Sear Heap, Ms Vanny’s mother, says her daughter had nothing to do with the violence at the 2016 protest and was jailed unjustly, leading to severe difficulty for her family.
“I tried to wash motorcycles to earn income in order to feed my grandchildren,” she says. “It was a very difficult period. When I had money, the kids could go to school, and when there was no money, they could not go to school.”
“And every time they were sick, they cried for their mother, and when the mother knew that they cried, she also cried in jail as there was nothing she could do but shed tears,” she adds.
Ms Heap says her daughter is a gentle person and was exercising her freedom of speech and right to peaceful assembly when authorities jailed her without cause as a way to silence her.
“I was very depressed that they arrested and imprisoned my child for two years without her committing any wrongdoing,” she says. “My daughter has never beaten anyone, she only screams to stop them from fighting. I know this because I often joined her at the protests until I was hit in the head by marbles from a slingshot one time, almost leaving me blinded.”
CPP spokesman Sok Eysan says the royal pardon was sought for Ms Vanny because she reformed her behaviour while in prison.
“The important thing now is that she does not act under the guidance of foreigners going forward,” he says, claiming that her activism was guided by opposition groups to oppose the government.
“In this regard, it is important for her to not become a heroine for those incitement groups,” he adds.
Soeng Sen Karuna, senior investigator with rights group Adhoc, says that Ms Vanny’s release needs to be followed by more pardons for other human rights defenders behind bars unjustly.
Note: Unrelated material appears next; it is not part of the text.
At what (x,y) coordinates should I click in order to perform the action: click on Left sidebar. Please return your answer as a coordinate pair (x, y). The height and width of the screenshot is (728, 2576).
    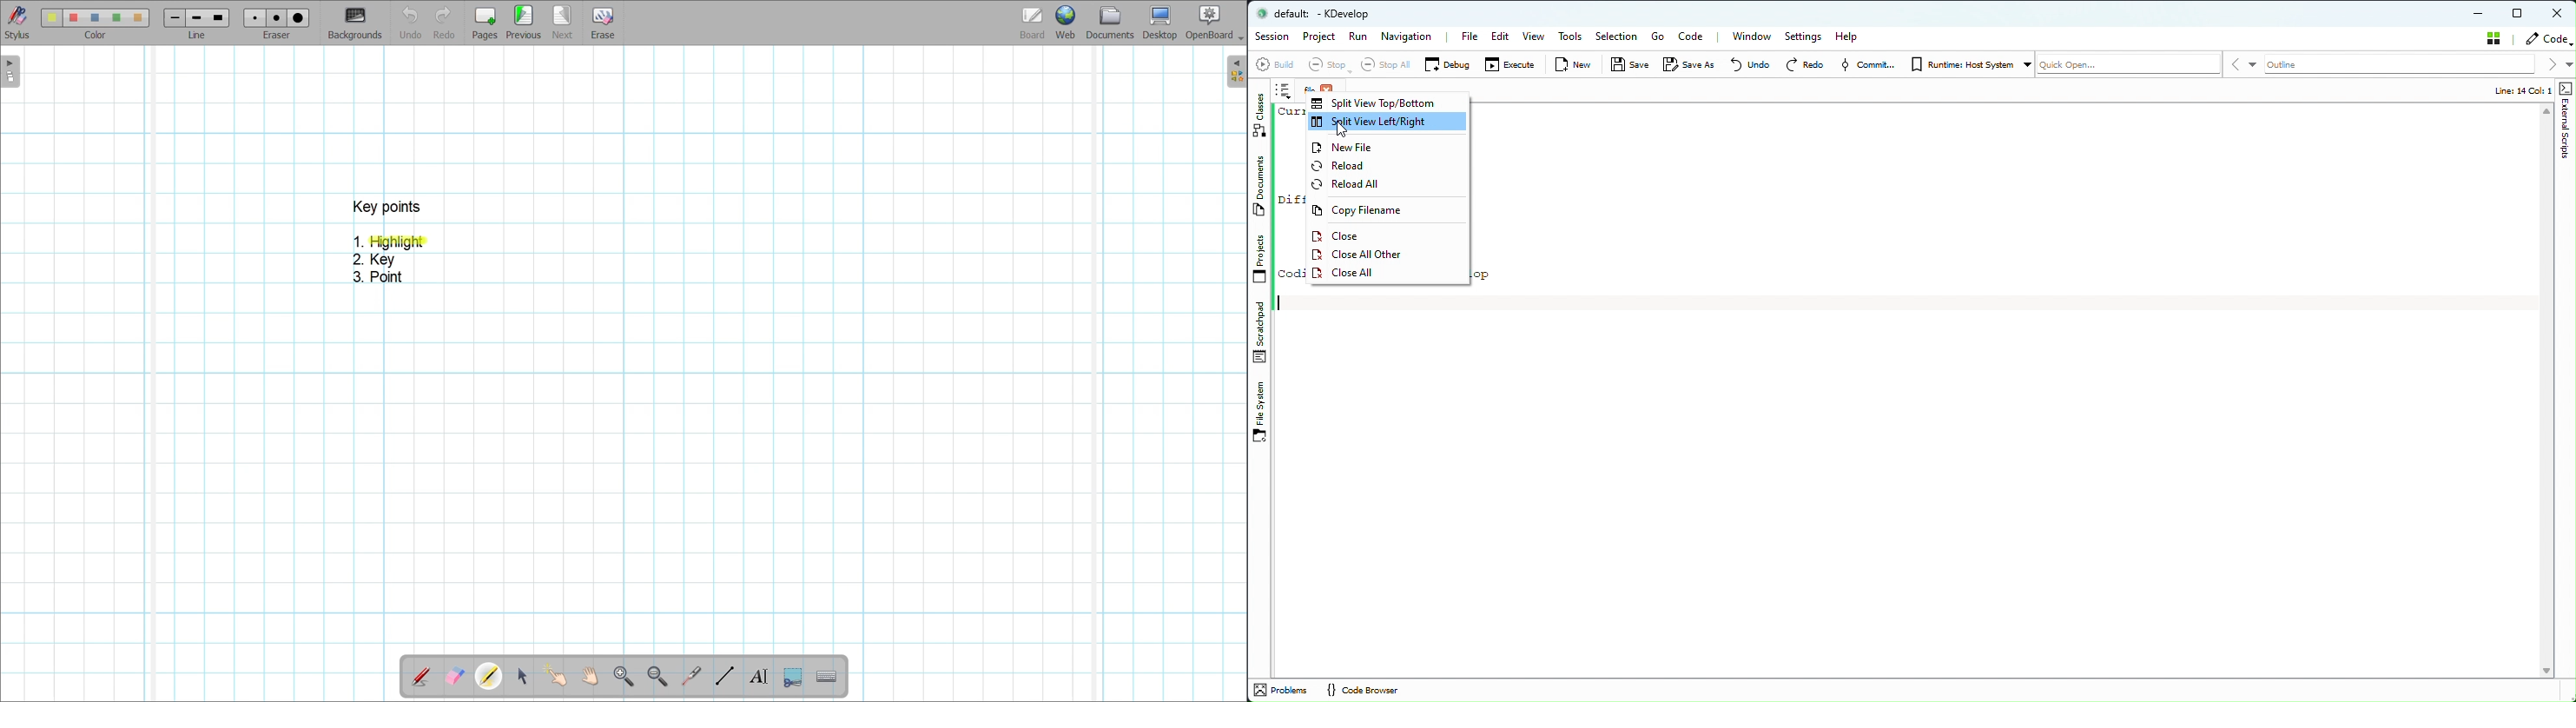
    Looking at the image, I should click on (10, 72).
“The release of one or two people won’t erase the fact that the international community has accused Cambodia of violating human rights since before and even after the national election,” Mr Sen Karuna says. “Other human rights defenders are still in prison and the government should set them free to restore the faith of the international community.”
Back in her home, Ms Vanny says that she plans to continue her activism at least until the Boeng Kak dispute is fully resolved, after which she will likely establish her own business.
“The main thing I have to do now is to give my children and my parents warmth first because my children were seriously affected by my imprisonment,” she says. “Although I suffered injustice and pain, I am still proud that I was born Khmer and I still love my country.”